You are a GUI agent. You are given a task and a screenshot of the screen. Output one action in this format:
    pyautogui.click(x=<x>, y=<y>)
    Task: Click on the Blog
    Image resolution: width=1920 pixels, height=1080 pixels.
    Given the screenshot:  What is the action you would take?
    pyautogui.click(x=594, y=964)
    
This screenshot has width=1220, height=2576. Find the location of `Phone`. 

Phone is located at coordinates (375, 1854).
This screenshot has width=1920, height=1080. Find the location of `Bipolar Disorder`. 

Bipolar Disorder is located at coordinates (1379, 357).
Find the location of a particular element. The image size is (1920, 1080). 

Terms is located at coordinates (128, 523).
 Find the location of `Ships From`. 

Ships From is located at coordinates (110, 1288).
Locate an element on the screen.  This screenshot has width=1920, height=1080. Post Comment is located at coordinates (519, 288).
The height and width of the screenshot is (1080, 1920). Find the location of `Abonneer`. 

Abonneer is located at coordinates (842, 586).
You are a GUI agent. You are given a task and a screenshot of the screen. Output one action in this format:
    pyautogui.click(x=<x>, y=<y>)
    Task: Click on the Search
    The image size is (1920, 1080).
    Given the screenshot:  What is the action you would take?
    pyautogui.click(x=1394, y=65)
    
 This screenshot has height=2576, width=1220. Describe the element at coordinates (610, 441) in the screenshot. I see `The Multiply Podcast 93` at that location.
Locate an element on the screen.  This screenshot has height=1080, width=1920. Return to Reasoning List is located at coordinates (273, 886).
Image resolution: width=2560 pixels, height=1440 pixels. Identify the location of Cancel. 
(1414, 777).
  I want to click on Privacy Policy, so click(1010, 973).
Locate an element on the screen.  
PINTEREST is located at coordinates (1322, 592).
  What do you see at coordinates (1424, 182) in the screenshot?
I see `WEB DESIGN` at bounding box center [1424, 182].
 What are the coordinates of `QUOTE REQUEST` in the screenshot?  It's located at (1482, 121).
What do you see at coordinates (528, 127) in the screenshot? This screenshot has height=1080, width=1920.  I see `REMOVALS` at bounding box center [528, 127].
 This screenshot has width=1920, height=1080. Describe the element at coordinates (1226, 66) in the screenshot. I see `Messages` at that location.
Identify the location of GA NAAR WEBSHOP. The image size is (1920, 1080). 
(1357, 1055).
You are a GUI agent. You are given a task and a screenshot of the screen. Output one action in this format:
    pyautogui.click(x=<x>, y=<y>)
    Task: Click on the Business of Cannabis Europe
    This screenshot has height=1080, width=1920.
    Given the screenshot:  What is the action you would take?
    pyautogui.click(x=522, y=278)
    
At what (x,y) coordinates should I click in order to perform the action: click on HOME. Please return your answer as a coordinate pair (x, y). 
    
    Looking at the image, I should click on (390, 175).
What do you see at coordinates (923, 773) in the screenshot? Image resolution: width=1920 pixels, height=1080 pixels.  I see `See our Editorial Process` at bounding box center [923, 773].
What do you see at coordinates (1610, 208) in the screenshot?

:: PROBLEM DESCRIPTION ::
Reproduce all of the entries above verbatim, line for line.

:: EXERCISE RESULT ::
You are a GUI agent. You are given a task and a screenshot of the screen. Output one action in this format:
    pyautogui.click(x=<x>, y=<y>)
    Task: Click on the Blog
    Image resolution: width=1920 pixels, height=1080 pixels.
    Given the screenshot:  What is the action you would take?
    pyautogui.click(x=594, y=964)
    
This screenshot has width=1220, height=2576. Find the location of `Phone`. 

Phone is located at coordinates (375, 1854).
This screenshot has width=1920, height=1080. Find the location of `Bipolar Disorder`. 

Bipolar Disorder is located at coordinates (1379, 357).
Find the location of a particular element. The image size is (1920, 1080). 

Terms is located at coordinates (128, 523).
 Find the location of `Ships From`. 

Ships From is located at coordinates (110, 1288).
Locate an element on the screen.  This screenshot has width=1920, height=1080. Post Comment is located at coordinates (519, 288).
The height and width of the screenshot is (1080, 1920). Find the location of `Abonneer`. 

Abonneer is located at coordinates (842, 586).
You are a GUI agent. You are given a task and a screenshot of the screen. Output one action in this format:
    pyautogui.click(x=<x>, y=<y>)
    Task: Click on the Search
    The image size is (1920, 1080).
    Given the screenshot:  What is the action you would take?
    pyautogui.click(x=1394, y=65)
    
 This screenshot has height=2576, width=1220. Describe the element at coordinates (610, 441) in the screenshot. I see `The Multiply Podcast 93` at that location.
Locate an element on the screen.  This screenshot has height=1080, width=1920. Return to Reasoning List is located at coordinates (273, 886).
Image resolution: width=2560 pixels, height=1440 pixels. Identify the location of Cancel. 
(1414, 777).
  I want to click on Privacy Policy, so click(1010, 973).
Locate an element on the screen.  
PINTEREST is located at coordinates (1322, 592).
  What do you see at coordinates (1424, 182) in the screenshot?
I see `WEB DESIGN` at bounding box center [1424, 182].
 What are the coordinates of `QUOTE REQUEST` in the screenshot?  It's located at (1482, 121).
What do you see at coordinates (528, 127) in the screenshot? This screenshot has height=1080, width=1920.  I see `REMOVALS` at bounding box center [528, 127].
 This screenshot has width=1920, height=1080. Describe the element at coordinates (1226, 66) in the screenshot. I see `Messages` at that location.
Identify the location of GA NAAR WEBSHOP. The image size is (1920, 1080). 
(1357, 1055).
You are a GUI agent. You are given a task and a screenshot of the screen. Output one action in this format:
    pyautogui.click(x=<x>, y=<y>)
    Task: Click on the Business of Cannabis Europe
    This screenshot has height=1080, width=1920.
    Given the screenshot:  What is the action you would take?
    pyautogui.click(x=522, y=278)
    
At what (x,y) coordinates should I click in order to perform the action: click on HOME. Please return your answer as a coordinate pair (x, y). 
    
    Looking at the image, I should click on (390, 175).
What do you see at coordinates (923, 773) in the screenshot? Image resolution: width=1920 pixels, height=1080 pixels.  I see `See our Editorial Process` at bounding box center [923, 773].
What do you see at coordinates (1610, 208) in the screenshot?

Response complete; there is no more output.